According to results from 6 initial patients, a single dose of 25 mg of NTLA-2002 led to a 65% reduction in mean plasma kallikrein levels at week 8, while a single dose of 75 mg led to a 92% reduction. 

Moreover, patients given the 25-mg dose of NTLA-2022 had a 91% reduction in HAE attacks through week 16. Corresponding data are not yet available for patients in the cohort receiving 75 mg. 

Most adverse events were mild for both doses, according to Intellia. There were no dose-limiting toxicities and no serious adverse events.
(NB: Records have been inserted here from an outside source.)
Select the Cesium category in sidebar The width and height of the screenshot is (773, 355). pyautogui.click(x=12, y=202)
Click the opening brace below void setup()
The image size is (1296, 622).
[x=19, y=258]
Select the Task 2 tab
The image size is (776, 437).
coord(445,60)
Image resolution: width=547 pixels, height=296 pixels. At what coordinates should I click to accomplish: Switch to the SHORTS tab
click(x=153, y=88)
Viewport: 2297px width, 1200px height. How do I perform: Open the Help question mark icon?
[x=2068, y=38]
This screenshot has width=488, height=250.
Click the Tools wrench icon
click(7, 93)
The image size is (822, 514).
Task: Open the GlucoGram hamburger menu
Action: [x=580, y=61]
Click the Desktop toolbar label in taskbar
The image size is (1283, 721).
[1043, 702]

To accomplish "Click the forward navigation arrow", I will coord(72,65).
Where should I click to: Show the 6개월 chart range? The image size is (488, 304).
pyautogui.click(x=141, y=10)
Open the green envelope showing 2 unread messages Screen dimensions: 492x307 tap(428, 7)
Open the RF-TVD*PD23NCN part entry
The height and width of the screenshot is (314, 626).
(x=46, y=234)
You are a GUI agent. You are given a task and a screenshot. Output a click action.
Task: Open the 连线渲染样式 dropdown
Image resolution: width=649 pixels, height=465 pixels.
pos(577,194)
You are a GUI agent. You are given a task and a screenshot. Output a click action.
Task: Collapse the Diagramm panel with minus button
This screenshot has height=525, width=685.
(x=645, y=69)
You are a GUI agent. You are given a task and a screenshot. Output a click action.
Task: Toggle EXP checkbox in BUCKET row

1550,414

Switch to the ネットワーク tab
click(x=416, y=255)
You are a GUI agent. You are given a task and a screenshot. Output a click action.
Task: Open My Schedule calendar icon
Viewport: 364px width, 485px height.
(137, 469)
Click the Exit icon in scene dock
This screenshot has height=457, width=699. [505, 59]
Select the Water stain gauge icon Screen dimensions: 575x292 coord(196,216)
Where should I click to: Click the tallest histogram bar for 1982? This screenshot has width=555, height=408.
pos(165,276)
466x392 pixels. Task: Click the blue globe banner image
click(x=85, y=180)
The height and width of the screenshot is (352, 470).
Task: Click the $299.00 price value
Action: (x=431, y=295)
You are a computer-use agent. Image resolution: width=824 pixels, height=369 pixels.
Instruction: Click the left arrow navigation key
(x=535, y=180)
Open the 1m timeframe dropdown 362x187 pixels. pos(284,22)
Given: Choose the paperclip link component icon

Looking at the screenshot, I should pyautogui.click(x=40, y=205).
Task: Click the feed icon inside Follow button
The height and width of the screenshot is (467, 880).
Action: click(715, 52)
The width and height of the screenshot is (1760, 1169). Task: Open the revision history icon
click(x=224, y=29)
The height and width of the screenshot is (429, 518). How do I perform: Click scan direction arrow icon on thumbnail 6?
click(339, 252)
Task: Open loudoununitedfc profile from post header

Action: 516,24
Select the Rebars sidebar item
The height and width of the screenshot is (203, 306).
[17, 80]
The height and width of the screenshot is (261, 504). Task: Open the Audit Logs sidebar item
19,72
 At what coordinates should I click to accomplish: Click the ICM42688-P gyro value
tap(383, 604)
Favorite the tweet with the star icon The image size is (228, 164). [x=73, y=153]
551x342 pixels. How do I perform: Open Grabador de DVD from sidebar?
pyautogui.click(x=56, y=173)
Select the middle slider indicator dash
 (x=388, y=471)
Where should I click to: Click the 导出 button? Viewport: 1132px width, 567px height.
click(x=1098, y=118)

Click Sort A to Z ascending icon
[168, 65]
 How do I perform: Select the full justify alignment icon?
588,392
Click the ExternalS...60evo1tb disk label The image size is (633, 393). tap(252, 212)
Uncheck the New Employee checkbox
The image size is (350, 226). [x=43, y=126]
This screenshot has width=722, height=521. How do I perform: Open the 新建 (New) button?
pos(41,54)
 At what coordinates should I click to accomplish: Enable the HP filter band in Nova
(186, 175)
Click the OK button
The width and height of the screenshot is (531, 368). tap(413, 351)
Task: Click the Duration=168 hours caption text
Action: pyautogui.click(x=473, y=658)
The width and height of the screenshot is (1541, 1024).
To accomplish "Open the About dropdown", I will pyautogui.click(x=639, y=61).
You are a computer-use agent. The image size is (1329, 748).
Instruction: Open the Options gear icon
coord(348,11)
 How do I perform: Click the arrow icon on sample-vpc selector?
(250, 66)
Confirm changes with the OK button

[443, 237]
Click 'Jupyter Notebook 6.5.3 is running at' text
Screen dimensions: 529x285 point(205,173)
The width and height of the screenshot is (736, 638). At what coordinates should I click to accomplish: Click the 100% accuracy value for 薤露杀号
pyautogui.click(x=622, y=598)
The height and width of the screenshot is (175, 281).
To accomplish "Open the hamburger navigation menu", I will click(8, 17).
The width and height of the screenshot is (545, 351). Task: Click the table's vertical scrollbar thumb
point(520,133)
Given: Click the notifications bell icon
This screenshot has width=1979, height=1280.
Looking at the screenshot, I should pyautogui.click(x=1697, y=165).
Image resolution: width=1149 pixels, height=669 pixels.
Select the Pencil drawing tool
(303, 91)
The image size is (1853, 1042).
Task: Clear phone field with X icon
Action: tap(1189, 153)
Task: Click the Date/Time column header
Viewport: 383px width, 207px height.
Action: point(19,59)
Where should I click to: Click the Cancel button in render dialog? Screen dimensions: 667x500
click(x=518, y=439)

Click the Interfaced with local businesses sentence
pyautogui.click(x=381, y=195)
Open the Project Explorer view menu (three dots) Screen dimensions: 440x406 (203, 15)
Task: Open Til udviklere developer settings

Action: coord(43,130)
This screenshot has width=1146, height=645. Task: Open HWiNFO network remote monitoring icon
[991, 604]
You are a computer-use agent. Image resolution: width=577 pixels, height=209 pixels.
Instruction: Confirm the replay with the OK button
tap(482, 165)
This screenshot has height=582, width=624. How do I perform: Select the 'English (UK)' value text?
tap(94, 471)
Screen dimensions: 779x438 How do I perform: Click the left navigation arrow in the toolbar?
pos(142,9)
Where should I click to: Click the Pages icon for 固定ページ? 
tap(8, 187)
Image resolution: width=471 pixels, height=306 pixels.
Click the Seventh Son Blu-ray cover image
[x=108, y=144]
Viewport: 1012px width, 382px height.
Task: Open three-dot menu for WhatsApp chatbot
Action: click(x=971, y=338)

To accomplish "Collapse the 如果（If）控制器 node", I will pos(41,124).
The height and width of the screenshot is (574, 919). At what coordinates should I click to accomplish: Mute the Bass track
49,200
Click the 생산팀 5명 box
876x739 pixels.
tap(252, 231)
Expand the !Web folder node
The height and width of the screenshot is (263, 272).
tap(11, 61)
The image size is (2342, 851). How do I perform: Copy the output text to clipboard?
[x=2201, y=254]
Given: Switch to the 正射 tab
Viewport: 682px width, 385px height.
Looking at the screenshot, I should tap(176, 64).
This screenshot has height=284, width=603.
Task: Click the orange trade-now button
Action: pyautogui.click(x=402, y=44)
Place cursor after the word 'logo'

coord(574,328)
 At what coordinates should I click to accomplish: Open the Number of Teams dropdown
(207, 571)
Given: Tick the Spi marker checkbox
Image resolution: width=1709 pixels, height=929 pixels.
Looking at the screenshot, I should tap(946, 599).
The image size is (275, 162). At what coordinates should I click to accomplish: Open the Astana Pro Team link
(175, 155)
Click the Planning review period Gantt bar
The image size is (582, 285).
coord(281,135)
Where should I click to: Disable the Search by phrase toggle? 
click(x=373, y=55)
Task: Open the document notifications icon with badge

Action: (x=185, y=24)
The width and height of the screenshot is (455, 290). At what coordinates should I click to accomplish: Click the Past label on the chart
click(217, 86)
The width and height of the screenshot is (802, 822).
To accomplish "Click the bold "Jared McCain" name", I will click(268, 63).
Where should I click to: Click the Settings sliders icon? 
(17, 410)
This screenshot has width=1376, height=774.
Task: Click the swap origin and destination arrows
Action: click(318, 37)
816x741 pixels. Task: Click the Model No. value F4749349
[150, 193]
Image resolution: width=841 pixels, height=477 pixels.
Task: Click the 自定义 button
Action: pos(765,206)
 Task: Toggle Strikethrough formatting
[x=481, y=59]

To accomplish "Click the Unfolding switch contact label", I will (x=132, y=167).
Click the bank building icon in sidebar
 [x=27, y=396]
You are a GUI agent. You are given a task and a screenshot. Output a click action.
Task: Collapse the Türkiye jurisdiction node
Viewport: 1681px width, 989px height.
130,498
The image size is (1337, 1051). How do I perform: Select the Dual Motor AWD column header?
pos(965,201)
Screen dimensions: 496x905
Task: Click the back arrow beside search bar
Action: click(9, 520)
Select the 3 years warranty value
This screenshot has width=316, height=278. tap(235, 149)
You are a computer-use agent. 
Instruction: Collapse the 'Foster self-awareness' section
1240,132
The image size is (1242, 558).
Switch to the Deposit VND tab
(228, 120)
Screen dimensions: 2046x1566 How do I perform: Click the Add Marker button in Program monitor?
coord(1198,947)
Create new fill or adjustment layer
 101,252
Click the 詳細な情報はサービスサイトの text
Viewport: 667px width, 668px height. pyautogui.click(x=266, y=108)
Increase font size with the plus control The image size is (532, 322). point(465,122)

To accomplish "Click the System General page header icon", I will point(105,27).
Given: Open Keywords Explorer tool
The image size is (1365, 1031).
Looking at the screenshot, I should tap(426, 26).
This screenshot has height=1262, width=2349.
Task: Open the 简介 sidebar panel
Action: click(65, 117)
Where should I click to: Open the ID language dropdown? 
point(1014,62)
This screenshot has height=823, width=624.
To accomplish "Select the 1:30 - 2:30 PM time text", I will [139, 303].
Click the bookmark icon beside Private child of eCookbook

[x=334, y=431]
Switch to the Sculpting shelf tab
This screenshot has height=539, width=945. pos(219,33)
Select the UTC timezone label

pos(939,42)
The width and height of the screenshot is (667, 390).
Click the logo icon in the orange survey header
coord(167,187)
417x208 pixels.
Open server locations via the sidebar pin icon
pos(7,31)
Based on these results, the company announced it will test a third, 50-mg dose as part of the ongoing dose-escalation portion of the study. Researchers will then select 1 or 2 doses to be tested in the phase 2, placebo-controlled, dose-expansion portion of the study, which is expected to start in the first half of 2023 and be expanded to other countries including the United States.

References

Intellia Therapeutics announces positive interim clinical data for its second systemically delivered investigational CRISPR candidate, NTLA-2002 for the treatment of hereditary angioedema (HAE). News release. Intellia Therapeutics, Inc; September 16, 2022.

NTLA-2002 in adults with hereditary angioedema (HAE) (NTLA-2002). ClinicalTrials.gov. November 15, 2021. Updated July 20, 2022. Accessed September 19, 2022.